Sein Blick wanderte zu der aktualisierten [Schattenstufe], die jetzt bei 2 stand. Er konzentrierte sich darauf und rief die Voraussetzungen für den nächsten Aufstieg auf.
[Schattenstufe: 2]
Deine Schattenstufe spiegelt deine Kontrolle und Macht über deinen Schatten wider. Du kannst aufsteigen, indem du ihn fütterst und bestimmte Herausforderungen oder Quests abschließt, wodurch du Attributpunkte erhältst, mit denen du HP, Mana und andere Attribute verbessern kannst.

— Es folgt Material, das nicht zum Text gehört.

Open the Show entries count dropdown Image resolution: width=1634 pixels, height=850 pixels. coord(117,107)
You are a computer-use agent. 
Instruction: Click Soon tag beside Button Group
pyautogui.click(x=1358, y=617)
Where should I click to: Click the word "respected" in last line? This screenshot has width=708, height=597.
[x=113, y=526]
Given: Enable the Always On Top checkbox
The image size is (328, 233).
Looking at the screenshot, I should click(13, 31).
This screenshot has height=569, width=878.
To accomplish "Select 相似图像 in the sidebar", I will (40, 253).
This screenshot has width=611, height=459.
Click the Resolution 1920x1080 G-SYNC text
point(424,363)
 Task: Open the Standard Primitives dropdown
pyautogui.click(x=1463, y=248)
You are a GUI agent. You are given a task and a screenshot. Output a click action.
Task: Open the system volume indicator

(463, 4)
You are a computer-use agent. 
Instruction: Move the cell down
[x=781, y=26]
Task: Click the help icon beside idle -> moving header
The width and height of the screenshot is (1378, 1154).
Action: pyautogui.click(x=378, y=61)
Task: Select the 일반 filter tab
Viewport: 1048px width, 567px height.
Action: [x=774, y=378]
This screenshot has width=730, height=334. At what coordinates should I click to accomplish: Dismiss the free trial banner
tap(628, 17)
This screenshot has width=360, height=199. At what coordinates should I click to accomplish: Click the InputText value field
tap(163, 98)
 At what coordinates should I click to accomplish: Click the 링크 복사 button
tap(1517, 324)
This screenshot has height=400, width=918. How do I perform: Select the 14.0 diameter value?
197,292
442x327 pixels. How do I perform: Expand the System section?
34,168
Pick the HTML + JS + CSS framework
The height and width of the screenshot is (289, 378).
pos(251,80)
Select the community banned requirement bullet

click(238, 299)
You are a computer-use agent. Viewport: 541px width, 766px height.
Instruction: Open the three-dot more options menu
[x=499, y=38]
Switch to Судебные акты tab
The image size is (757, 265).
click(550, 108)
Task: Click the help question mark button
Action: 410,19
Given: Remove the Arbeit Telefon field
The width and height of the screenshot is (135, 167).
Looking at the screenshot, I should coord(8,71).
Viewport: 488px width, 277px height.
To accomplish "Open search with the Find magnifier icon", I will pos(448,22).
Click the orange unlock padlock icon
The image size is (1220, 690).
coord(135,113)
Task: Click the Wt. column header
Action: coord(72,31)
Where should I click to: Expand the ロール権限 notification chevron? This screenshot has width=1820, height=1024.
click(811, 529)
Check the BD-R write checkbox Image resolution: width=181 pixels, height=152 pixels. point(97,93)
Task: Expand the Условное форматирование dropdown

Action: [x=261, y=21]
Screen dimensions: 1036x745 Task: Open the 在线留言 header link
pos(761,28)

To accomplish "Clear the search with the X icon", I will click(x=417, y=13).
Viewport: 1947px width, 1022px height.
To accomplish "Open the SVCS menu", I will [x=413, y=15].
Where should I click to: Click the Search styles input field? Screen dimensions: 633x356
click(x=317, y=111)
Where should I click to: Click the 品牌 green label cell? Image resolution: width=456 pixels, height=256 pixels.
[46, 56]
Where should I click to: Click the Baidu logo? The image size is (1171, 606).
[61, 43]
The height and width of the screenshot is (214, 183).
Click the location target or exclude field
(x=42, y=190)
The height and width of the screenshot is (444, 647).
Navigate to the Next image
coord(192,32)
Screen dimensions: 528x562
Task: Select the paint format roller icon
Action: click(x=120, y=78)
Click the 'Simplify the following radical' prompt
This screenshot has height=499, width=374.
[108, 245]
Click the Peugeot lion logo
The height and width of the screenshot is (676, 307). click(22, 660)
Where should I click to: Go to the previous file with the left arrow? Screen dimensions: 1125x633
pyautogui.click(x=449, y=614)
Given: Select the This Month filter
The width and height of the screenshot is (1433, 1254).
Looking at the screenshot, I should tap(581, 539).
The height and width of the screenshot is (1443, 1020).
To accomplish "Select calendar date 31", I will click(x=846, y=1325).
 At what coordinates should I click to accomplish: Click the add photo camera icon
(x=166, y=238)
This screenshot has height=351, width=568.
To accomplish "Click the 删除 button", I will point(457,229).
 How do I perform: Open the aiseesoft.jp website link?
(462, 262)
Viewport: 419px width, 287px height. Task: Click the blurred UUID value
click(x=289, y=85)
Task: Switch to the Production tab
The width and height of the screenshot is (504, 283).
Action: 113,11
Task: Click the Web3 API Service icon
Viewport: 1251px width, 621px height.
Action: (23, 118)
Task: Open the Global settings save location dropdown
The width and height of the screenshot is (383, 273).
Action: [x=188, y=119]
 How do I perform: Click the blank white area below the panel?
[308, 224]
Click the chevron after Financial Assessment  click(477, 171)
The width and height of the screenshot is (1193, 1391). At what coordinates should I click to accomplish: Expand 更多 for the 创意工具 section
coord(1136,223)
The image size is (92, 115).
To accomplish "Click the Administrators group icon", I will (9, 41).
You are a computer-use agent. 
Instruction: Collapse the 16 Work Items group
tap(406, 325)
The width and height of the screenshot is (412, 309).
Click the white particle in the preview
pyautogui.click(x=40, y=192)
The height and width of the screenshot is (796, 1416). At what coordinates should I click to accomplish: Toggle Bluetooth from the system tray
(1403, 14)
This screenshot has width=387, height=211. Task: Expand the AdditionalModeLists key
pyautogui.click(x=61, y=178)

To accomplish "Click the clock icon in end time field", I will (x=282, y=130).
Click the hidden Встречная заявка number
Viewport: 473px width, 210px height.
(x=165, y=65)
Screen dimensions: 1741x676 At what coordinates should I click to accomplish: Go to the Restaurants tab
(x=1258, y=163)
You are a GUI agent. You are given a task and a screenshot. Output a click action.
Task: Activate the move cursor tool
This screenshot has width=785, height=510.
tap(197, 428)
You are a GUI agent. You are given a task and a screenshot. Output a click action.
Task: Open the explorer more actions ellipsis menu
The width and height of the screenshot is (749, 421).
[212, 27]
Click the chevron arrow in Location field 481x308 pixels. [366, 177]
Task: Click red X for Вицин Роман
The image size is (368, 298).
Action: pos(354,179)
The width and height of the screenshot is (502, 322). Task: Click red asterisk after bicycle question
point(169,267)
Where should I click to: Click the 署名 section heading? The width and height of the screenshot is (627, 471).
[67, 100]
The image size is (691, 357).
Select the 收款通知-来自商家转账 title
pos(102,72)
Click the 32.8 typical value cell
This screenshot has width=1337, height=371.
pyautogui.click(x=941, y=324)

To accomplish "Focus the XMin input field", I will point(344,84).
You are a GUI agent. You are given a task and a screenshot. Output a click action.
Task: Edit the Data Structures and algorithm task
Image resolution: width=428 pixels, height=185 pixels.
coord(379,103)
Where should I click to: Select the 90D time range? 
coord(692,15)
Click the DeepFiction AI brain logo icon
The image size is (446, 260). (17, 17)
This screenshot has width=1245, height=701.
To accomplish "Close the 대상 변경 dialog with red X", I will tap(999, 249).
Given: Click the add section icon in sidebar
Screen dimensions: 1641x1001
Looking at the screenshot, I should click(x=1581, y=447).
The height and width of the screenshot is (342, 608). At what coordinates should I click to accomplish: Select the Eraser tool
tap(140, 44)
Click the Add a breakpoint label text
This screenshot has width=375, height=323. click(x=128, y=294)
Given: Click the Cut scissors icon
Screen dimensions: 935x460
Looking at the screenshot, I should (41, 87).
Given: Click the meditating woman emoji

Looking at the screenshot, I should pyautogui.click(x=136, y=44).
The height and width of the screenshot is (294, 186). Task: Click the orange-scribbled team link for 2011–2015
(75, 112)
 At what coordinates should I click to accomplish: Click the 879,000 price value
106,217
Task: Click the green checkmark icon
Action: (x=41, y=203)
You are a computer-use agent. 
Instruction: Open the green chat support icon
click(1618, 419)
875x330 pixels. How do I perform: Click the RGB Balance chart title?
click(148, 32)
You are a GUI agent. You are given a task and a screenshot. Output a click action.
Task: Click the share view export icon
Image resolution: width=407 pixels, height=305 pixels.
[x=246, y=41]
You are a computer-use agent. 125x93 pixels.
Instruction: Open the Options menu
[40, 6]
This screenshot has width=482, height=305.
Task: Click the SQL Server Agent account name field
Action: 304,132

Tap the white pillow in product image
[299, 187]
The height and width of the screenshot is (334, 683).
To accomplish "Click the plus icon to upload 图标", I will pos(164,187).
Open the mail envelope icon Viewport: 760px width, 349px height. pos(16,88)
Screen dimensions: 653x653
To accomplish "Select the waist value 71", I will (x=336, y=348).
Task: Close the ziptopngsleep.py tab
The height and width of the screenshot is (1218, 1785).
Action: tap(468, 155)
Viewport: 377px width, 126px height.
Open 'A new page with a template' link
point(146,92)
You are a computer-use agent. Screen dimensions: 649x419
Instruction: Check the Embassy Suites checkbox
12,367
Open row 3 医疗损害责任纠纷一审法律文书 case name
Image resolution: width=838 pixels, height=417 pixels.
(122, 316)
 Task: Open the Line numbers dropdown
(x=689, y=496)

Voraussetzungen für den Aufstieg:
Verbrauchte Seelen: [0/5]
Damon seufzte.
„Jetzt brauche ich fünf Seelen, um aufzusteigen. War klar, dass es mit jedem Level schwieriger wird. Wenigstens habe ich 15 Attributpunkte, die ich verteilen kann …“
Er schüttelte den Kopf und verdrängte den Gedanken.
„Keine Ablenkungen. Konzentrieren wir uns auf die Fertigkeit.“
Damon navigierte durch das Systemmenü und wählte [Schattenwahrnehmung].
[Fähigkeit: Schattenwahrnehmung]
[Beschreibung]:
„Als die ersten Sterblichen Schutz vor der sengenden Sonne suchten, flüsterte ein alter Seher: ‚Der Schatten ist keine Leere, sondern ein Spiegel – ein Reich, in dem Seelen frei von der Last ihrer Gestalt wandeln.‘
So entstand in den Echos der Soltheon-Mythen und Solarion-Schatten die Macht der Schatten als Brücke zwischen den Welten, die eine Wahrnehmung ermöglichte, die nicht an das Fleisch gebunden war, sondern an die Welt des Unsichtbaren.“
[Effekt]:
Erweitert die Wahrnehmung des Benutzers in den Bereich der Schatten und ermöglicht so das Wahrnehmen von Bewegungen und Präsenzen jenseits der Grenzen des Lichts und des Sehens.
[Typ]:
Passiv/Aktiv.
[Abklingzeit]:
Keine.
—
Damon kniff die Augen zusammen, als er die Beschreibung las.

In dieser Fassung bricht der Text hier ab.